(a)
Pilot projects to demonstrate the cost effectiveness of home health, attendant, or hospice care shall be initiated through a block grant program, as described in this section.
(b)
The state director shall designate the contractors and the amounts that contractors will receive for the block grant direct service demonstration projects.
(c)
An amount of not more than 10 percent of the grant may be retained by
contractors for administrative overhead. Contractors accepting block grant funds shall compile comparative cost data reports for transmission to the department and the Legislature.
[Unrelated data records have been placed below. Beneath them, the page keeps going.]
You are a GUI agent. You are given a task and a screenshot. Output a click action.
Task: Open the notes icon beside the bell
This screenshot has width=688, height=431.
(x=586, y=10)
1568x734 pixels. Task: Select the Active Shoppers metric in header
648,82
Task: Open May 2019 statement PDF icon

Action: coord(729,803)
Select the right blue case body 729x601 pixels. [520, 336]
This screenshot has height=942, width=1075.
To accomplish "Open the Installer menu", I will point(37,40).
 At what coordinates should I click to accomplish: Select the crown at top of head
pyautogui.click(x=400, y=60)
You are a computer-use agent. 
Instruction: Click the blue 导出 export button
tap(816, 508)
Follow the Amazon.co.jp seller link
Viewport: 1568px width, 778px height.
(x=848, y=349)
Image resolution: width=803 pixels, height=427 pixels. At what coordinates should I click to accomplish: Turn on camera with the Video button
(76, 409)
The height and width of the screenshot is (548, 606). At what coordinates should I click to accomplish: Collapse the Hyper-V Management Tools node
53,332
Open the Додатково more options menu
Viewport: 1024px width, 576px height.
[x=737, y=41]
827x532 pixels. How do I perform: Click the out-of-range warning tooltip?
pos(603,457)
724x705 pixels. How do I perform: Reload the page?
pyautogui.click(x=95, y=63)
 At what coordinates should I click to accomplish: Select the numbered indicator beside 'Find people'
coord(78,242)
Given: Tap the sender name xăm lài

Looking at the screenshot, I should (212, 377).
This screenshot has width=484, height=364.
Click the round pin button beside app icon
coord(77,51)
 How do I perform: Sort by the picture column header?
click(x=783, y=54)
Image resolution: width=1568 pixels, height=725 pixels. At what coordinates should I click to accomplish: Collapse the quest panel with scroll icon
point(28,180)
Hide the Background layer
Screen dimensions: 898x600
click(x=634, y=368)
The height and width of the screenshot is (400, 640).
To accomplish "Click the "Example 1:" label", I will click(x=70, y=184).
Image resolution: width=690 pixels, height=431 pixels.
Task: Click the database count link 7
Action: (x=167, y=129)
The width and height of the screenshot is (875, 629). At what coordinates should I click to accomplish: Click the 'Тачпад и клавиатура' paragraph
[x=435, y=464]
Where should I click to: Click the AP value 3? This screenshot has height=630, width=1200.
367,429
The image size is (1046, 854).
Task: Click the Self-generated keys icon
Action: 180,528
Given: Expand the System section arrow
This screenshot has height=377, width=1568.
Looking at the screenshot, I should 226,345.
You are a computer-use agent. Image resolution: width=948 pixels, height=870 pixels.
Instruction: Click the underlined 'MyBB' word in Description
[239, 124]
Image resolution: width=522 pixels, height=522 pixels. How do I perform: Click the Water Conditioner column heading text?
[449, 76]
Reports shall be made semiannually until the conclusion of the project.
(d)
Contractors receiving direct service block grants shall:
(1)
Encourage broad-based community involvement and support for AIDS programs and involve charitable, other nonprofit, and other agencies as well as health care professionals as providers of essential services.
(2)
Ensure the proposed services are not duplicated in the community and are based on the needs of people with AIDS or AIDS-related conditions, at-risk communities, their families, or others affected by AIDS.
(3)
Make maximum use of other
federal, state, and local funds and programs.
(4)
Provide services that are culturally and linguistically appropriate to the population served.
(e)
Counties with existing programs of demonstrated effectiveness in AIDS education or services shall receive equal consideration with other applicants and shall not be penalized when awarding funds pursuant to this chapter with respect to the proposed expansion of their programs.
(f)
Contractors shall develop a comprehensive service system including, but not limited to, the following essential services, that can be provided either directly by the contractors or indirectly through a referral network arranged by the contractor:
(1)
Provision for hospice, skilled nursing facility, home health care, and homemaker
chore services.
(2)
Individual consultation and health planning and assessment.
(3)
Information for people with AIDS or AIDS-related conditions regarding death and dying.
(4)
Evaluation and referral services for medical care.
(5)
Referral services for mental health services, as appropriate.
(6)
Assistance in applying for financial aid or social services that are available and for which clients qualify.
The system of essential services developed by a contractor shall offer maximum opportunity for involvement of family, friends, and domestic partners and of nonprofit and charitable organizations in preventing the severe, adverse health and social
consequences that result from being diagnosed with AIDS or AIDS-related conditions.
(g)
The direct service program for provision of essential services shall ensure both of the following:
(1)
An ongoing quality assurance program.
(2)
Confidentiality assurances and methods for developing interagency confidentiality agreements.